For information-sharing, Alabama has invested in a system to let its 850 law enforcement agencies share data. Initially, only about 300 agencies participated, but as the program expanded, adding an improved Web portal design and support for cell phones and BlackBerrys, it has grown to encompass 800 of the police agencies, Walker said.

The state also plans to develop an intelligence fusion center to facilitate information-sharing among police, fire, public health, industry, environmental and food authorities, Walker said. The center will bring together experts to analyze and monitor activities for early warnings of criminal and terrorist activity and public health crises.

"It will help us to better connect the dots in Alabama," Walker said.

For overall preparedness and prevention, the state has invested in regional caches of specialized surveillance equipment, such as thermal imaging cameras, robotics and radars, along with search and rescue equipment and other items, which have been distributed regionally, Walker said.

Another homeland security project is "Virtual Alabama," a geographic information system that will organize satellite photographs of the state in a Google Earth application, he said.

Different strokes

Many states are developing similar capabilities. Arkansas finished an interoperable radio investment plan in 2005. Among its IT priorities are surveillance and sensor equipment for critical infrastructure facilities, according to Tina Owens, a spokeswoman for the Arkansas Emergency Management Department.

Indiana also has made substantial investments to build an $80 million statewide 800-MHz interoperable communication system for first responders. About a third of the funding has come from federal homeland security grants, said Eric Dietz, executive director of the Indiana Homeland Security Department. Indiana also has bought mobile command and communications vehicles with satellite capabilities, ACU-1000s and a mobile emergency operations center capabilities.

In the works is a common operating picture to track development of a pandemic flu or avian flu outbreak. It's a visualization tool that can accommodate data about humans, wild animals and pets, Dietz said.

In the District of Columbia, homeland security grants are going both to upgrade first-responder radio systems and for a next-generation multijurisdictional wireless broadband capability, said Robert LaGrande, deputy chief technology officer. The regional network will be linked with fiber-optic networks and allow data exchange, he said.

For the upgrade, investments will focus on setting up alarms and capabilities in the Metro mass transit system tunnels, he said.

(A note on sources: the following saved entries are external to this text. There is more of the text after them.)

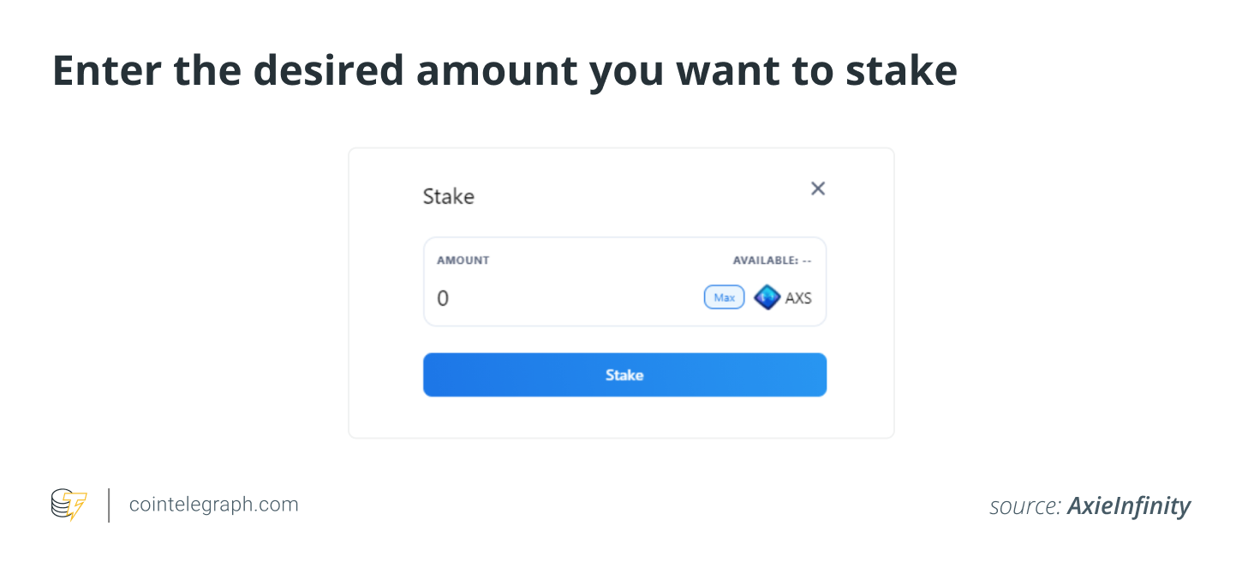The height and width of the screenshot is (574, 1242).
Task: Click the Max amount button
Action: pos(725,297)
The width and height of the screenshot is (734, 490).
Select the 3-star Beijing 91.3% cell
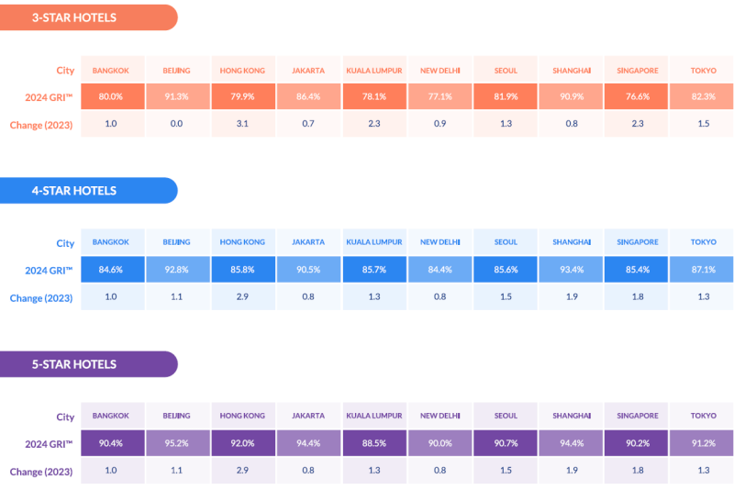177,96
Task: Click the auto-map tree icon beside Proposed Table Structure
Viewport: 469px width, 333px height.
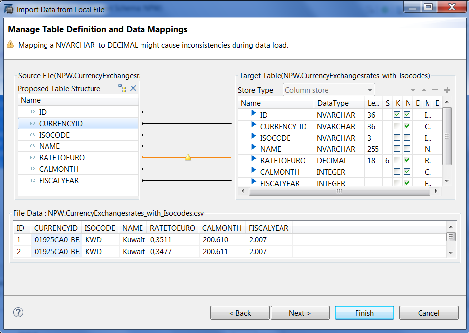Action: [x=122, y=88]
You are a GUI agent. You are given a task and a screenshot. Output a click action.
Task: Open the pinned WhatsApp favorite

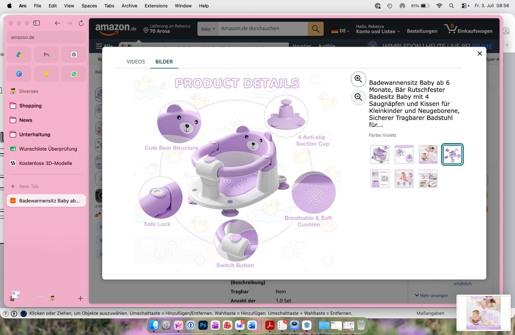74,74
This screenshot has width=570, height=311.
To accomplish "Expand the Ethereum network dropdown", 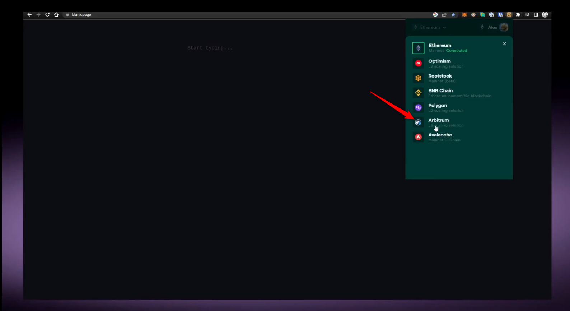I will click(x=430, y=27).
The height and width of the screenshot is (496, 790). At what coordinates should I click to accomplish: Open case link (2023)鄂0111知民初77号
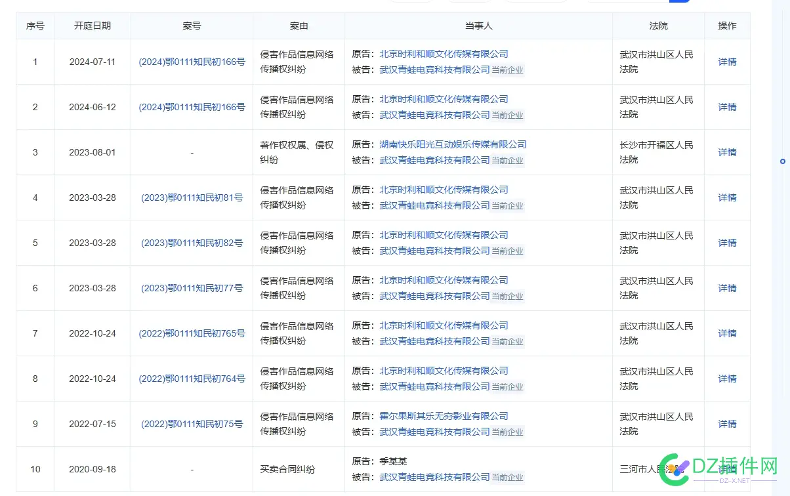pyautogui.click(x=191, y=288)
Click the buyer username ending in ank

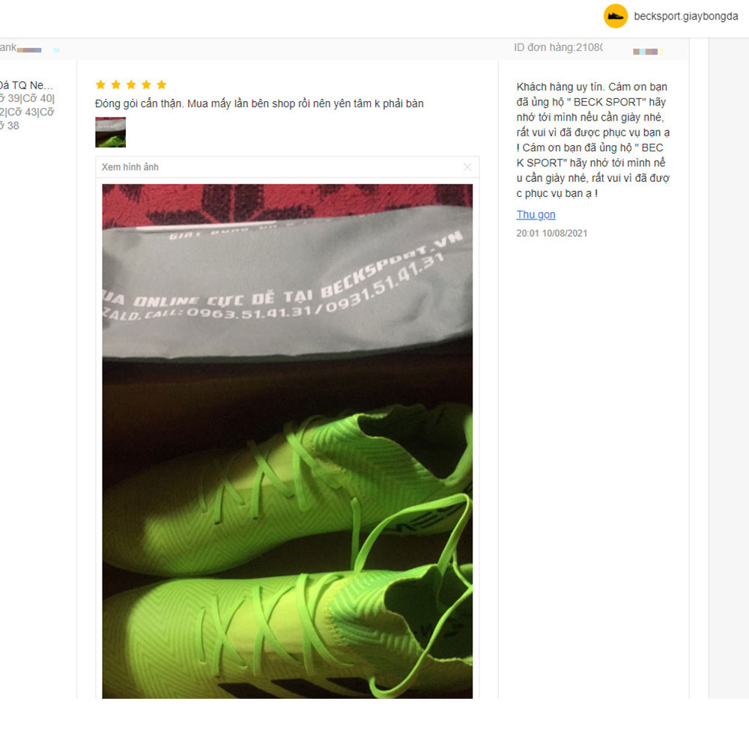(x=8, y=47)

"A percentage will be invested in wireless broadband, but we still need to invest in our radios," LaGrande said.

Maryland, which also has focused on interoperable communications in recent years, is making a priority of electronic fingerprinting, biometric identification and development of a GIS-enabled common operating picture for situational awareness.

The fingerprinting project has upgraded record checks for hazardous materials drivers and also has enabled state police officers to make criminal record checks from mobile data terminals in their cruisers, said Jim Pettit, spokesman for the governor's Homeland Security Office. In a separate program, Baltimore officials recently tested biometric identification cards for first responders.

Maryland also has an emergency management GIS application that is being connected with databases to create a common operating picture for disaster response and situational awareness.